Section: Partnerships and Cooperations
Abstract: The SpaRTaN Initial Training Network will train a new generation of interdisciplinary researchers in sparse representations and compressed sensing, contributing to Europe’s leading role in scientific innovation. By bringing together leading academic and industry groups with expertise in sparse representations, compressed sensing, machine learning and optimisation, and with an interest in applications such as hyperspectral imaging, audio signal processing and video analytics, this project will create an interdisciplinary, trans-national and inter-sectorial training network to enhance mobility and training of researchers in this area. SpaRTaN is funded under the FP7-PEOPLE-2013- ITN call and is part of the Marie Curie Actions — Initial Training Networks (ITN) funding scheme: Project number - 607290
Abstract: The aim of this Innovative Training Network is to train a new generation of creative, entrepreneurial and innovative early stage researchers (ESRs) in the research area of measurement and estimation of signals using knowledge or data about the underlying structure. We will develop new robust and efficient Machine Sensing theory and algorithms, together methods for a wide range of signals, including: advanced brain imaging; inverse imaging problems; audio and music signals; and non-traditional signals such as signals on graphs. We will apply these methods to real-world problems, through work with non-Academic partners, and disseminate the results of this research to a wide range of academic and non-academic audiences, including through publications, data, software and public engagement events. MacSeNet is funded under the H2020-MSCA-ITN-2014 call and is part of the Marie Sklodowska- Curie Actions — Innovative Training Networks (ITN) funding scheme.

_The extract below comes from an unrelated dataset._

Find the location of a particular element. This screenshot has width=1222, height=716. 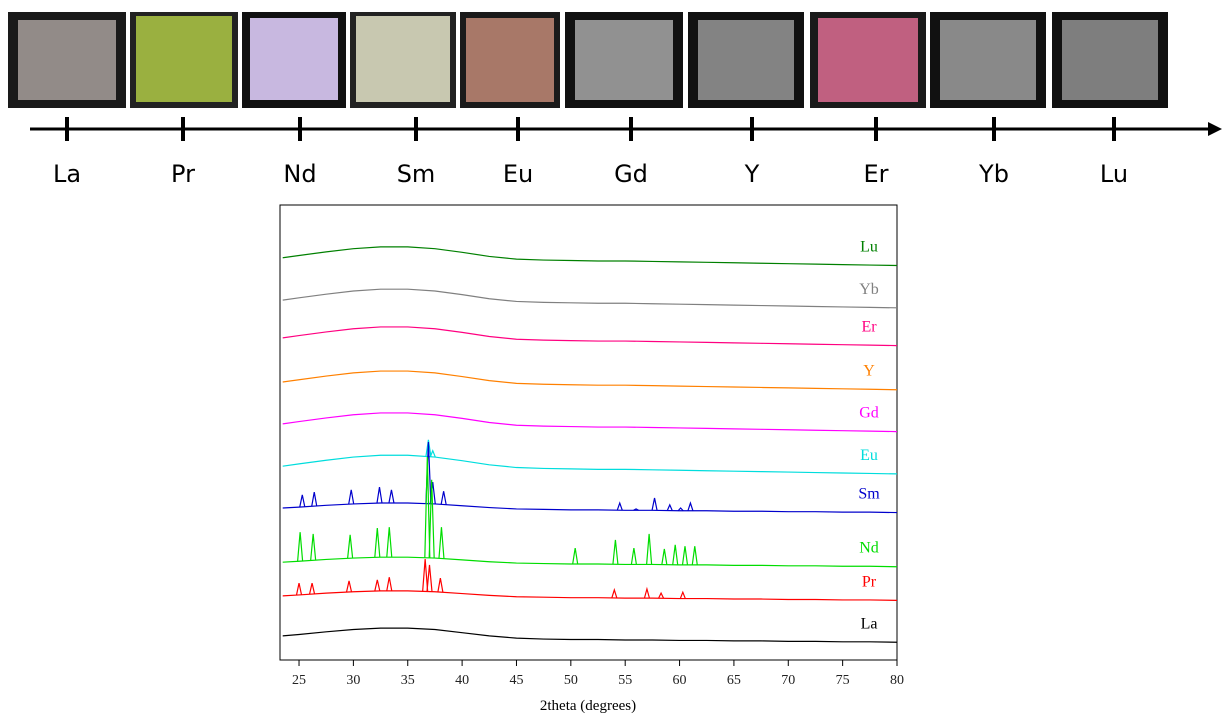

timeline-arrow is located at coordinates (1215, 129).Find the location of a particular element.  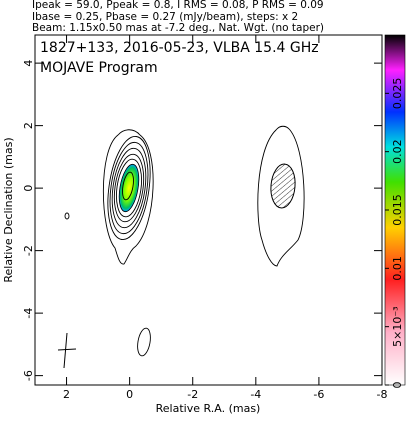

Abstract: Machine learning is needed and used everywhere, from science to industry, with a growing impact on many disciplines. While first successes were due at least in part to simple supervised learning algorithms used primarily as black boxes on medium-scale problems, modern data pose new challenges. Scalability is an important issue of course: with large amounts of data, many current problems far exceed the capabilities of existing algorithms despite sophisticated computing architectures. But beyond this, the core classical model of supervised machine learning, with the usual assumptions of independent and identically distributed data, or well-defined features, outputs and loss functions, has reached its theoretical and practical limits. Given this new setting, existing optimization-based algorithms are not adapted. The main objective of this project is to push the frontiers of supervised machine learning, in terms of (a) scalability to data with massive numbers of observations, features, and tasks, (b) adaptability to modern computing environments, in particular for parallel and distributed processing, (c) provable adaptivity and robustness to problem and hardware specifications, and (d) robustness to non-convexities inherent in machine learning problems. To achieve the expected breakthroughs, we will design a novel generation of learning algorithms amenable to a tight convergence analysis with realistic assumptions and efficient implementations. They will help transition machine learning algorithms towards the same wide- spread robust use as numerical linear algebra libraries. Outcomes of the research described in this proposal will include algorithms that come with strong convergence guarantees and are well-tested on real-life benchmarks coming from computer vision, bioin- formatics, audio processing and natural language processing. For both distributed and non-distributed settings, we will release open-source software, adapted to widely available computing platforms.